### The task
Report how many lines of the data contain the string "stage". Add nothing.

::: Records supplied

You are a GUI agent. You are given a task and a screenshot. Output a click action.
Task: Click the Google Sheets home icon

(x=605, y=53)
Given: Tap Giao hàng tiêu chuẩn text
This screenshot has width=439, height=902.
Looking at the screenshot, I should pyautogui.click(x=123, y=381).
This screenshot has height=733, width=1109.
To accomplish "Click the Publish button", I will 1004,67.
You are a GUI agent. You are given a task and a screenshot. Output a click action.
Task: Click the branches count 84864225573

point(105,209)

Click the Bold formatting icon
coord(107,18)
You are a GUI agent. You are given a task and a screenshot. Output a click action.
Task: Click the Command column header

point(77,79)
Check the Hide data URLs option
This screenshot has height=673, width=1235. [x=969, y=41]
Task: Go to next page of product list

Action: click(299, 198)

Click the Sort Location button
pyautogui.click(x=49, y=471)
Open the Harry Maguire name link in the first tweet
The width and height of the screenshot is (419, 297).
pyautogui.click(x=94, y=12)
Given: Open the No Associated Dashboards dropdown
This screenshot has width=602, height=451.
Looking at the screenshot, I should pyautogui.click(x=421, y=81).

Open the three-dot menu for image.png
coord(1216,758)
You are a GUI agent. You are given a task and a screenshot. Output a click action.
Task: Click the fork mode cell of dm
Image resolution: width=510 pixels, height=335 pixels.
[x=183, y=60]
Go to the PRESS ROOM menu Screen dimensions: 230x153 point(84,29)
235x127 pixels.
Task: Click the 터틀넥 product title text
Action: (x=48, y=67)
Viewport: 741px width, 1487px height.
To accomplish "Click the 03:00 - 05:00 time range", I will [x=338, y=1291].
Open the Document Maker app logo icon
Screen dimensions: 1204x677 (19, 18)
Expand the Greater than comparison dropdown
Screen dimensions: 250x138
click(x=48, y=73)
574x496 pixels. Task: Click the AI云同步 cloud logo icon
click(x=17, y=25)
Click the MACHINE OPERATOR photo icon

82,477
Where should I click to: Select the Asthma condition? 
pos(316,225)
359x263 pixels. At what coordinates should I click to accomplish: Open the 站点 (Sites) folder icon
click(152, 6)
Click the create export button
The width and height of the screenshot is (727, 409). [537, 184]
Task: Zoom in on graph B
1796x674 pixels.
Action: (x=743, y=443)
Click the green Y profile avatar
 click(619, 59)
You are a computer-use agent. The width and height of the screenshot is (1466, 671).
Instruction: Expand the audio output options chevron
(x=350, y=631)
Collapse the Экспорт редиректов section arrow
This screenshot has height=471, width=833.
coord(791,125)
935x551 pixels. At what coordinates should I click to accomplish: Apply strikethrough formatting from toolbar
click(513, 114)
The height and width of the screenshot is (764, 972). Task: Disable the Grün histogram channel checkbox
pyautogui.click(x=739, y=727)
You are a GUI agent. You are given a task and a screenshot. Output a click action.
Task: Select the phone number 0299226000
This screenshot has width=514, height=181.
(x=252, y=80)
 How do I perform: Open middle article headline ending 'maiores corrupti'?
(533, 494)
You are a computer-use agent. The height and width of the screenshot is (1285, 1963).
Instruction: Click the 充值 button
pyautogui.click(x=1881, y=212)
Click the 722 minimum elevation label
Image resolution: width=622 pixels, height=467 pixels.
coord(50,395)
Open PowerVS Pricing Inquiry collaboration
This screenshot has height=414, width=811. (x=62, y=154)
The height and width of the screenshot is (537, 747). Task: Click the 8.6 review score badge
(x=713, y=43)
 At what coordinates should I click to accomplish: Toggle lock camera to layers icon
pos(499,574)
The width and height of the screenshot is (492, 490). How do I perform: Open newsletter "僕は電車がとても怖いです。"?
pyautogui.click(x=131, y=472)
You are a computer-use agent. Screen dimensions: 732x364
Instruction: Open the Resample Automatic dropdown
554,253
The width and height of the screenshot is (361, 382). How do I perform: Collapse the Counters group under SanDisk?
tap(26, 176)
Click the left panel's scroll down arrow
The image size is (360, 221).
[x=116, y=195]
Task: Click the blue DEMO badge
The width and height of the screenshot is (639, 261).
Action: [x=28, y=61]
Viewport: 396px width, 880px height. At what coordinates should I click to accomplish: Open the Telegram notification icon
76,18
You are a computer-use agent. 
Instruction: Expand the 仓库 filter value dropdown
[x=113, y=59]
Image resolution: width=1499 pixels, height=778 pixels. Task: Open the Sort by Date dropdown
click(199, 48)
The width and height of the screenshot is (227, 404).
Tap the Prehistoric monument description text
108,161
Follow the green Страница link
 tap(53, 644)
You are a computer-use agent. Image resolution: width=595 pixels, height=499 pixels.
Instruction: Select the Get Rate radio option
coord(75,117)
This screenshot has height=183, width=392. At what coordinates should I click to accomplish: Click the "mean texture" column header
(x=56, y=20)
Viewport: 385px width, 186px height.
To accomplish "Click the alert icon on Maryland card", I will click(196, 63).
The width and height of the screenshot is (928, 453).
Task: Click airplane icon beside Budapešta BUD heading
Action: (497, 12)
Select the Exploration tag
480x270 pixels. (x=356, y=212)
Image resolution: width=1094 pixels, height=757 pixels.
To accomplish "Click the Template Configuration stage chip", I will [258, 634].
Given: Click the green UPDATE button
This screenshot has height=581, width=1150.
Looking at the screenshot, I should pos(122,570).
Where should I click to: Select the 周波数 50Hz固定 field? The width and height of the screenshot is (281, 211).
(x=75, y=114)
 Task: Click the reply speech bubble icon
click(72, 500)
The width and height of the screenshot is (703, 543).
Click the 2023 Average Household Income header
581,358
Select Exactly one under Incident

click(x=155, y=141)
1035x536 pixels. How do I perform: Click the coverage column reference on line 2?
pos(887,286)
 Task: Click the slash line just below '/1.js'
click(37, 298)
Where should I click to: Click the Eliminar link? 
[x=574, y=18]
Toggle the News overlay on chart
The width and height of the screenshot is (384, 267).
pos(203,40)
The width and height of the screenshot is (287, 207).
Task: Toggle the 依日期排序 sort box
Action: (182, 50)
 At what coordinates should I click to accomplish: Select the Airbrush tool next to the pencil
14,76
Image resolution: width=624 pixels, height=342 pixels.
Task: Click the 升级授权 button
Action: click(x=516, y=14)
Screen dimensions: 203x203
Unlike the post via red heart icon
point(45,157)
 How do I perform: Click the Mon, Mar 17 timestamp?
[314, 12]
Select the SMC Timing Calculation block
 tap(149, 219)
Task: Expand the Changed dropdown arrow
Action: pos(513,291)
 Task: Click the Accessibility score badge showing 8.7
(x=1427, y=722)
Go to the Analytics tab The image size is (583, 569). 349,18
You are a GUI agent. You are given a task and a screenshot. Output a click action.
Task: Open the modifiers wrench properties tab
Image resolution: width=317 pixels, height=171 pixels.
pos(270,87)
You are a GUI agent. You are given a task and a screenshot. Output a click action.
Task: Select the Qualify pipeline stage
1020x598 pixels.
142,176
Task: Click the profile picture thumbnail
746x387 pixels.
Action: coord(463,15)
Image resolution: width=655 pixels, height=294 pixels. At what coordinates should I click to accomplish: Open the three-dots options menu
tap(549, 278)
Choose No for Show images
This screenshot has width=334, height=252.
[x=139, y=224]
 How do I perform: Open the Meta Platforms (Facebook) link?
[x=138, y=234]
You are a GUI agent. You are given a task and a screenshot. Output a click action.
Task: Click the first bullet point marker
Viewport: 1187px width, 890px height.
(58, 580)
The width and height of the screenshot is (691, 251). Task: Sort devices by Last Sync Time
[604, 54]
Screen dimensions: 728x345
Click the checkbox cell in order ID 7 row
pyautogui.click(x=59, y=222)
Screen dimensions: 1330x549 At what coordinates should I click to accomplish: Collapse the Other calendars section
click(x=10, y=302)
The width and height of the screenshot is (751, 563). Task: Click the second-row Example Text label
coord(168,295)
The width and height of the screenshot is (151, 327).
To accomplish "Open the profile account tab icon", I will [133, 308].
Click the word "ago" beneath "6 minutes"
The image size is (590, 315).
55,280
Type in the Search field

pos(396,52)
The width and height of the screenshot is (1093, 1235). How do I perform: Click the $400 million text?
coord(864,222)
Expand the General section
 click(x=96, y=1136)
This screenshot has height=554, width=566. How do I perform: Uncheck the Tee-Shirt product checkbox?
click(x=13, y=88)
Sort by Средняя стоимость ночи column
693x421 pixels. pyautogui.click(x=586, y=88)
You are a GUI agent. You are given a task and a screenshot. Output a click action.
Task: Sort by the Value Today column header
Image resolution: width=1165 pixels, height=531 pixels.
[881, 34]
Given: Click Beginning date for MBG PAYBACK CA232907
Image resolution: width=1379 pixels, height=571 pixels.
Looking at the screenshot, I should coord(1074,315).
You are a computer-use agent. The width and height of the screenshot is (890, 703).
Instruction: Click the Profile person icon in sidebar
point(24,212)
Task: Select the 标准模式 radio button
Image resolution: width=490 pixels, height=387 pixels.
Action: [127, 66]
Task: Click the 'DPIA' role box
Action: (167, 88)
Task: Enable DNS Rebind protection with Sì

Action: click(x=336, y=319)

::::::

### Exercise solution
2